Find each line in the records below that contains the string "height", and copy every one of those lines. Uppercase and lowercase letters count as different.

++++++

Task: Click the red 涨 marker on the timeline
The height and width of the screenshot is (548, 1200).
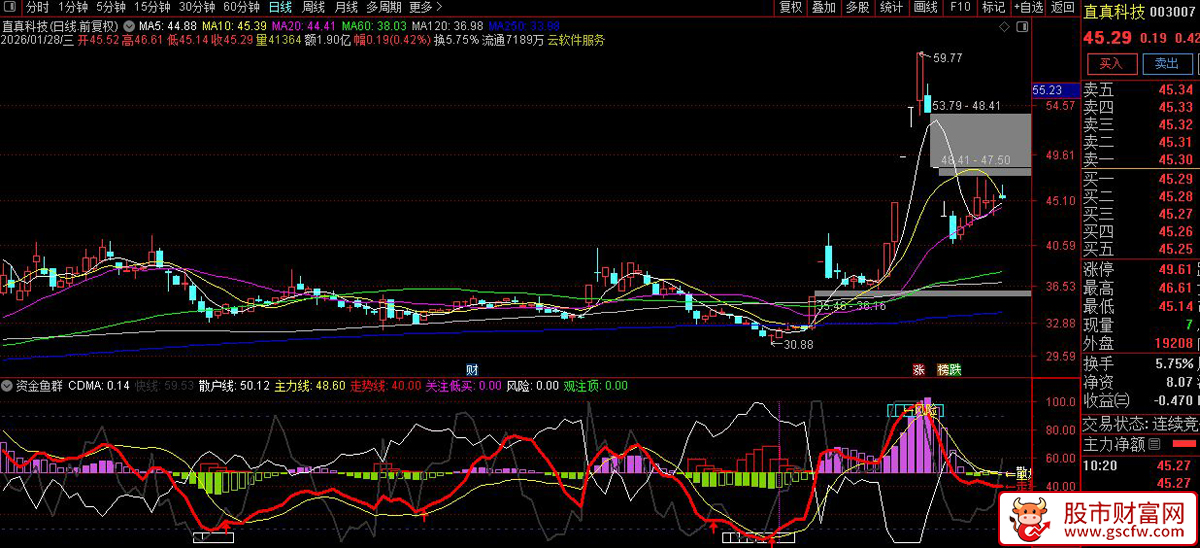Action: 918,370
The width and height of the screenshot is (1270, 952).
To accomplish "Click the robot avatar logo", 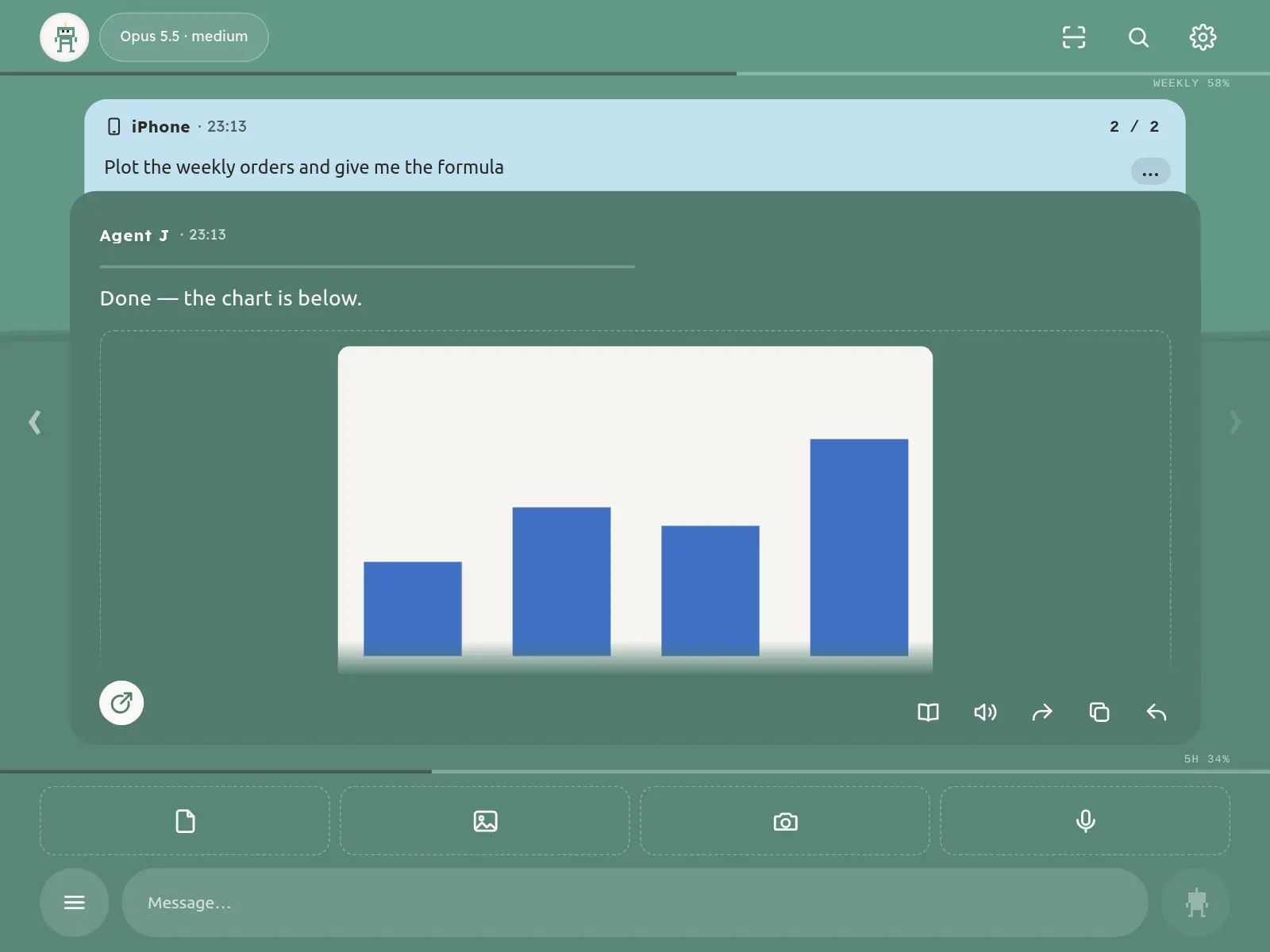I will coord(64,37).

++++++

Solution to this problem ::
The height and width of the screenshot is (548, 1200).
The width and height of the screenshot is (1270, 952).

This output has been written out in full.